Gray has previously directed lean, inventive Brooklyn-set crime dramas focusing on conflicting familial and romantic loyalties, as in 2007’s remarkable We Own the Night. With Two Lovers he has distilled that emotional content in a radically different yet likewise familiar generic framework — the married boss, for example, is a pompous ass — but he discovers deeper dimensions in neighborhood detail, intimate compositions, melancholic lighting, and a dramatic commitment to following a fated situation’s trajectory from irrational desire to bittersweet compromise. There’s also Gray’s lead. If he stays true to his word, Two Lovers will be the last screen performance from Phoenix, inexplicably set to embark on a music career, possibly as a rapper. (On the town with Michelle, Leonard drops some brief, boastful science, but it works in context of the character’s giddiness; YouTube, on the other hand, provides cringe-inducing evidence of a bearded, sunglassed, Phish-hatted Phoenix’s nonexistent mic skills.) Let’s hope it’s an Andy Kaufmanesque stunt, because he’s squandering a talent that has with Gray’s film reached maturation. Phoenix possesses the preternatural handsomeness of his late older brother but also an unsettling, unpredictable sadness River only vaguely approached, and he puts it to use in Two Lovers by fluctuating, depending on his lover, between reluctant inwardness and fumbling extroversion, both attitudes tinged with arrested self-regard and love-struck naiveté.

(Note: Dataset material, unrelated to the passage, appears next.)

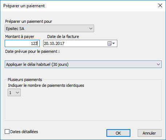Click the dialog title bar text
166x140 pixels.
point(24,6)
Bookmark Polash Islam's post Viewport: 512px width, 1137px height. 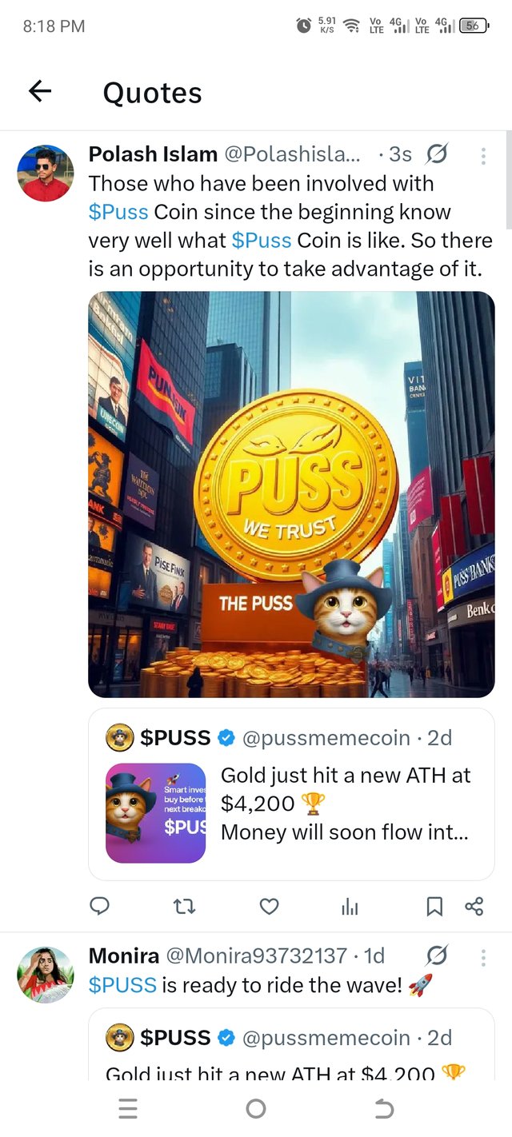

Refusing to court sentimentality but unabashedly evoking compassion, Leonard in Phoenix’s hands becomes a complex, paradoxical being. Gray and Phoenix realize Leonard’s being in ways writ small and large, in the way he rips a sticker on a pole while waiting for Michelle outside a club, in the way he confesses his feelings for her on the roof of their building, a cold gray sky and gusting wind surrounding them as Gray’s camera intensely yet delicately tracks in. It’s one thing to pen such moments and another to direct them: Gray gets the best out of Phoenix because he knows Leonard is as likely to express his confusion in an undisguised pout as in a display of tortured sensitivity, in a hushed phone conversation as in a declaration of love — in other words, in an emotional register varied and surprising. Recent years have seen the American indie timidly dance around the messiness of romance by offering characters superficially eccentric, glibly ironic, or falsely “awkward.” Fitting for a film as devastatingly true as Two Lovers — a film that argues against easily understood emotions and decisions — that its completely real protagonist should equal, and define, the story.